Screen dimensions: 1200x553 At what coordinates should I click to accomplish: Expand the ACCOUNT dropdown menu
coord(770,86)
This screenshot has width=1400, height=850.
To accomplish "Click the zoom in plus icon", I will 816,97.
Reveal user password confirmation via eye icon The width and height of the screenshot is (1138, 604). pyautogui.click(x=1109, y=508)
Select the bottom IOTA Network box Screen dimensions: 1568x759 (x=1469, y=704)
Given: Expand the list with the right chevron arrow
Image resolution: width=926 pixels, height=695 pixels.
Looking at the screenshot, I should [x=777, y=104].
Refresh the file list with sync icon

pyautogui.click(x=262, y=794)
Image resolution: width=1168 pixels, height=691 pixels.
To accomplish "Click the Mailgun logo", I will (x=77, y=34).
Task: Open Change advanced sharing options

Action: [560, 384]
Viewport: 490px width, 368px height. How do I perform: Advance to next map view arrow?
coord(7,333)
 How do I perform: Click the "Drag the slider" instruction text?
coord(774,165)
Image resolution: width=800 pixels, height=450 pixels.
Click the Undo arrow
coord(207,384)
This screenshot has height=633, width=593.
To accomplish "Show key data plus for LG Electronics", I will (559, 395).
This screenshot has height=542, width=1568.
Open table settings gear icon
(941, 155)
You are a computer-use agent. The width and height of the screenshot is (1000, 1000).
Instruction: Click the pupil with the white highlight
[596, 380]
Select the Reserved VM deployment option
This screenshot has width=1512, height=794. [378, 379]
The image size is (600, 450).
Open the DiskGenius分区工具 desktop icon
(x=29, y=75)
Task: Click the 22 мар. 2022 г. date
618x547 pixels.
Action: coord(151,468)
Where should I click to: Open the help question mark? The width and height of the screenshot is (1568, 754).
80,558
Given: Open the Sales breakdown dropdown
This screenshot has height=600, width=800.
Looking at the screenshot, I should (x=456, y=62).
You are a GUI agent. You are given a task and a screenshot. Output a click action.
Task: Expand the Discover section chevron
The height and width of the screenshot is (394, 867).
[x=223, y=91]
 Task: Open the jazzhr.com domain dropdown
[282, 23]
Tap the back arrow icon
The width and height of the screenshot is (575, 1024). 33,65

┄┄┄┄┄┄┄┄┄┄┄┄┄┄┄┄┄┄┄┄

» WHAT TO PRODUCE
Print the full listing verbatim. Leave nothing out.

» SOLUTION TO THE EXERCISE
Screen dimensions: 1200x553 At what coordinates should I click to accomplish: Expand the ACCOUNT dropdown menu
coord(770,86)
This screenshot has width=1400, height=850.
To accomplish "Click the zoom in plus icon", I will 816,97.
Reveal user password confirmation via eye icon The width and height of the screenshot is (1138, 604). pyautogui.click(x=1109, y=508)
Select the bottom IOTA Network box Screen dimensions: 1568x759 (x=1469, y=704)
Given: Expand the list with the right chevron arrow
Image resolution: width=926 pixels, height=695 pixels.
Looking at the screenshot, I should [x=777, y=104].
Refresh the file list with sync icon

pyautogui.click(x=262, y=794)
Image resolution: width=1168 pixels, height=691 pixels.
To accomplish "Click the Mailgun logo", I will (x=77, y=34).
Task: Open Change advanced sharing options

Action: [560, 384]
Viewport: 490px width, 368px height. How do I perform: Advance to next map view arrow?
coord(7,333)
 How do I perform: Click the "Drag the slider" instruction text?
coord(774,165)
Image resolution: width=800 pixels, height=450 pixels.
Click the Undo arrow
coord(207,384)
This screenshot has height=633, width=593.
To accomplish "Show key data plus for LG Electronics", I will (559, 395).
This screenshot has height=542, width=1568.
Open table settings gear icon
(941, 155)
You are a computer-use agent. The width and height of the screenshot is (1000, 1000).
Instruction: Click the pupil with the white highlight
[596, 380]
Select the Reserved VM deployment option
This screenshot has width=1512, height=794. [378, 379]
The image size is (600, 450).
Open the DiskGenius分区工具 desktop icon
(x=29, y=75)
Task: Click the 22 мар. 2022 г. date
618x547 pixels.
Action: coord(151,468)
Where should I click to: Open the help question mark? The width and height of the screenshot is (1568, 754).
80,558
Given: Open the Sales breakdown dropdown
This screenshot has height=600, width=800.
Looking at the screenshot, I should (x=456, y=62).
You are a GUI agent. You are given a task and a screenshot. Output a click action.
Task: Expand the Discover section chevron
The height and width of the screenshot is (394, 867).
[x=223, y=91]
 Task: Open the jazzhr.com domain dropdown
[282, 23]
Tap the back arrow icon
The width and height of the screenshot is (575, 1024). 33,65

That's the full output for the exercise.